> **Input material**

━━━━━━

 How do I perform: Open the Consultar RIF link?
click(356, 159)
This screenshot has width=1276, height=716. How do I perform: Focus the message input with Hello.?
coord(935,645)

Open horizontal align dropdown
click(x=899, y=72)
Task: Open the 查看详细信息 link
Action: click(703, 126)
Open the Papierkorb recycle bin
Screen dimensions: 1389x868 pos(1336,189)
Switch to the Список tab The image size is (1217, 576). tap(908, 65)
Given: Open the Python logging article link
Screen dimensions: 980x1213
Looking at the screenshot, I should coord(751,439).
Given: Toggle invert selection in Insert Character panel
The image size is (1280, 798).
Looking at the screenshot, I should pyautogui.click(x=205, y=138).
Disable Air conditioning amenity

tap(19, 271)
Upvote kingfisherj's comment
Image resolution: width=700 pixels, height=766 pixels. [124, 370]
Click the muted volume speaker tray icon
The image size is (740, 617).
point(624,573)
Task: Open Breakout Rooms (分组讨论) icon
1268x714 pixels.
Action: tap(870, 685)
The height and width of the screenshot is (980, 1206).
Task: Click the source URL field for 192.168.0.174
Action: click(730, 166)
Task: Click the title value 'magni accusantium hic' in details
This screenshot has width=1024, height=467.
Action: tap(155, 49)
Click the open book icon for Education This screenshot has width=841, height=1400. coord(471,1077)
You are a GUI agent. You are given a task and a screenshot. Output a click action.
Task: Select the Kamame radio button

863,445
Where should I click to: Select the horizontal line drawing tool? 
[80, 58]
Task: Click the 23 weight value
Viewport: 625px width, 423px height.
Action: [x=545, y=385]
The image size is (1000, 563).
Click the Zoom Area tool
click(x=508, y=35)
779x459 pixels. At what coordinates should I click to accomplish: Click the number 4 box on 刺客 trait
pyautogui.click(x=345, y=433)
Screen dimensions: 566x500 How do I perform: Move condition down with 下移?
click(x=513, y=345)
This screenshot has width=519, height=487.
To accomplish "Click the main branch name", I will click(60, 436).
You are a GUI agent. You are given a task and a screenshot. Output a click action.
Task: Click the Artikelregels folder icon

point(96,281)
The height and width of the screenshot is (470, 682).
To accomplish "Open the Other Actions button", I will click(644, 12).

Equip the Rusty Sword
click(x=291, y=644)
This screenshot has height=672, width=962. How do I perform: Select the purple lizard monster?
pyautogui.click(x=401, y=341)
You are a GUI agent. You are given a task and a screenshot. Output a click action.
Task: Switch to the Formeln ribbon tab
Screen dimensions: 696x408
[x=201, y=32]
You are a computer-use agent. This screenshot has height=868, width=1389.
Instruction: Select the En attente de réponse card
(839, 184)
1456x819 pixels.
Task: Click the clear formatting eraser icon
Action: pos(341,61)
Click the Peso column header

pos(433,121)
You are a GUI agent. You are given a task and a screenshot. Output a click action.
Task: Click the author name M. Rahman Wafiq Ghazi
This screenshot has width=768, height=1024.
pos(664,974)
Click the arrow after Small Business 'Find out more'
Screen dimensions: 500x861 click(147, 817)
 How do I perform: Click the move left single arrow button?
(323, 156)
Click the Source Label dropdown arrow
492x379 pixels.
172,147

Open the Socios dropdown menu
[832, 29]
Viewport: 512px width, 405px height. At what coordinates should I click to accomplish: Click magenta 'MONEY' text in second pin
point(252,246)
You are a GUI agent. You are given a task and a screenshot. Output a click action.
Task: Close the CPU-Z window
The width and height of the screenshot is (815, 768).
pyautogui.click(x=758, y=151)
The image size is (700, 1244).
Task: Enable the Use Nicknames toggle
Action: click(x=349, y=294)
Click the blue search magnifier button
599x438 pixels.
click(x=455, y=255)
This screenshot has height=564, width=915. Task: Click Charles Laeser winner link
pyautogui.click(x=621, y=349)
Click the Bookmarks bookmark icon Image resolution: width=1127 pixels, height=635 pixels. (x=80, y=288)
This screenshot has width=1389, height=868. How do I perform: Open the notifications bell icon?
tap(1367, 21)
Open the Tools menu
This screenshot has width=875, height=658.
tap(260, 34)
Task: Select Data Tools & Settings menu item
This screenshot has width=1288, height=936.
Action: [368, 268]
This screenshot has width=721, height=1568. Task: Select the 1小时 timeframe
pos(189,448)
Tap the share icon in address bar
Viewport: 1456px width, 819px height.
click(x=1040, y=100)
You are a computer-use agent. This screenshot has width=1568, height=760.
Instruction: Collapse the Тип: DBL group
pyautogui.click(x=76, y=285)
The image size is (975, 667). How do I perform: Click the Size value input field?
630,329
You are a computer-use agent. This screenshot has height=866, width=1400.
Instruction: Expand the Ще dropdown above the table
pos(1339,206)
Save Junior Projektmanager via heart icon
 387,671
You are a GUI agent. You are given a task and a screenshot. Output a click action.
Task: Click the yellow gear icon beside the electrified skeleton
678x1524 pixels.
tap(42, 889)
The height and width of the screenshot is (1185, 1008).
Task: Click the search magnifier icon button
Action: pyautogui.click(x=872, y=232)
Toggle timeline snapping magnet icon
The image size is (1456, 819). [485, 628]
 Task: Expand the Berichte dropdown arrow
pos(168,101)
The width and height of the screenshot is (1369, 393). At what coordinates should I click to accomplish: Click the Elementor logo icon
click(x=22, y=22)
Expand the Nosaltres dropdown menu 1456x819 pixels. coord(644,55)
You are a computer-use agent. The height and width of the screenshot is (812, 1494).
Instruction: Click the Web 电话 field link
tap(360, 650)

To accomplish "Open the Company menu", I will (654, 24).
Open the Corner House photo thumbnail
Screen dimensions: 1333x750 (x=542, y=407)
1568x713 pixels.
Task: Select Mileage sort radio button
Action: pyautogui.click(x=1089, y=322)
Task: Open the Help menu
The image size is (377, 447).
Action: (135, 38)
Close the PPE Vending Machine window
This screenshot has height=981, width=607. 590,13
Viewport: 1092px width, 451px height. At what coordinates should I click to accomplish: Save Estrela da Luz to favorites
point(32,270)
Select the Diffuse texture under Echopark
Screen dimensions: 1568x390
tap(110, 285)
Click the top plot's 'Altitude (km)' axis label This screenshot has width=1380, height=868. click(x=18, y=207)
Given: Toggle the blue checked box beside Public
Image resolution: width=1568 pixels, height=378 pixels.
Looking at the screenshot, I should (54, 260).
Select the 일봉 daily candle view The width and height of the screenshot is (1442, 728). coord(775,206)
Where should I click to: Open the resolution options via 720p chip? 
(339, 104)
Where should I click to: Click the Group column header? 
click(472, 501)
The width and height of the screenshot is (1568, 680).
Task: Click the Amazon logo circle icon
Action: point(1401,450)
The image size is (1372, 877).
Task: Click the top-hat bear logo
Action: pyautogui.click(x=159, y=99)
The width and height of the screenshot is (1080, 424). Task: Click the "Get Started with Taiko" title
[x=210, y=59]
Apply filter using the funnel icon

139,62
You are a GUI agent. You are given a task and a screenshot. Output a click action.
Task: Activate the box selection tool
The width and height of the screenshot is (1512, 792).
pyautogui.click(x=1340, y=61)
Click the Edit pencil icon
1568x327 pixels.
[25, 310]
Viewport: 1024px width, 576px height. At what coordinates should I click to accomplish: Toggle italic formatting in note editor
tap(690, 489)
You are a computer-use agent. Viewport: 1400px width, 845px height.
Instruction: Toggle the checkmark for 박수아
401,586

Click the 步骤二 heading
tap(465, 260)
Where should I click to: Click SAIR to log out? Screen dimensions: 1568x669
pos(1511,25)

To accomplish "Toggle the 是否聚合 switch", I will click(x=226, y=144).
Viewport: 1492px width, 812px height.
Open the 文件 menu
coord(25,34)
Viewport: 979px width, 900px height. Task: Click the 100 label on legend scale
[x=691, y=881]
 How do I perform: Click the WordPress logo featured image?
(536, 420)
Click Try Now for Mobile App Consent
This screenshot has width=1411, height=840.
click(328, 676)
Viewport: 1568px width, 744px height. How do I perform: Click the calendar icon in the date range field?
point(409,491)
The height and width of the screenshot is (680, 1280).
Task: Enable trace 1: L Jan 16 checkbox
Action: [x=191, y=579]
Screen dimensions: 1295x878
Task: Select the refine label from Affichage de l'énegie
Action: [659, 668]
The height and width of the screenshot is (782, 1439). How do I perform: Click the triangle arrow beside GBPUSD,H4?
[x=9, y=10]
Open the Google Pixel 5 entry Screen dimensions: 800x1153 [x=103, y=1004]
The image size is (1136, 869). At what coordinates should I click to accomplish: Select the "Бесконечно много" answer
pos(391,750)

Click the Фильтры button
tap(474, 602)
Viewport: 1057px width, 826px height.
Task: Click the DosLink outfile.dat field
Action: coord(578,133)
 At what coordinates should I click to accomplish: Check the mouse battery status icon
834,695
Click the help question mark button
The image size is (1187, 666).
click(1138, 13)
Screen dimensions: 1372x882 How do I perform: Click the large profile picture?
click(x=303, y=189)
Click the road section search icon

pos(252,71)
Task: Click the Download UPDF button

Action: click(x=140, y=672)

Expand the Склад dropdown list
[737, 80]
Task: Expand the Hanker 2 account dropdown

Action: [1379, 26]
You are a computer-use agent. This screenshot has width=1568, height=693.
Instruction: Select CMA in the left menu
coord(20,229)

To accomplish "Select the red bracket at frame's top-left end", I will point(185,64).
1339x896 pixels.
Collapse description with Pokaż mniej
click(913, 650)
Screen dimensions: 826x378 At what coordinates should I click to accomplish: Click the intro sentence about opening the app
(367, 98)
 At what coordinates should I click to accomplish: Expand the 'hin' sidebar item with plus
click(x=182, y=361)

━━━━━━

Can you reproduce, word for word, the rows from the line with "Click the muted volume speaker tray icon" up to and including the line with "click(x=513, y=345)"?

Click the muted volume speaker tray icon
The image size is (740, 617).
point(624,573)
Task: Open Breakout Rooms (分组讨论) icon
1268x714 pixels.
Action: tap(870, 685)
The height and width of the screenshot is (980, 1206).
Task: Click the source URL field for 192.168.0.174
Action: click(730, 166)
Task: Click the title value 'magni accusantium hic' in details
This screenshot has width=1024, height=467.
Action: tap(155, 49)
Click the open book icon for Education This screenshot has width=841, height=1400. coord(471,1077)
You are a GUI agent. You are given a task and a screenshot. Output a click action.
Task: Select the Kamame radio button

863,445
Where should I click to: Select the horizontal line drawing tool? 
[80, 58]
Task: Click the 23 weight value
Viewport: 625px width, 423px height.
Action: [x=545, y=385]
The image size is (1000, 563).
Click the Zoom Area tool
click(x=508, y=35)
779x459 pixels. At what coordinates should I click to accomplish: Click the number 4 box on 刺客 trait
pyautogui.click(x=345, y=433)
Screen dimensions: 566x500 How do I perform: Move condition down with 下移?
click(x=513, y=345)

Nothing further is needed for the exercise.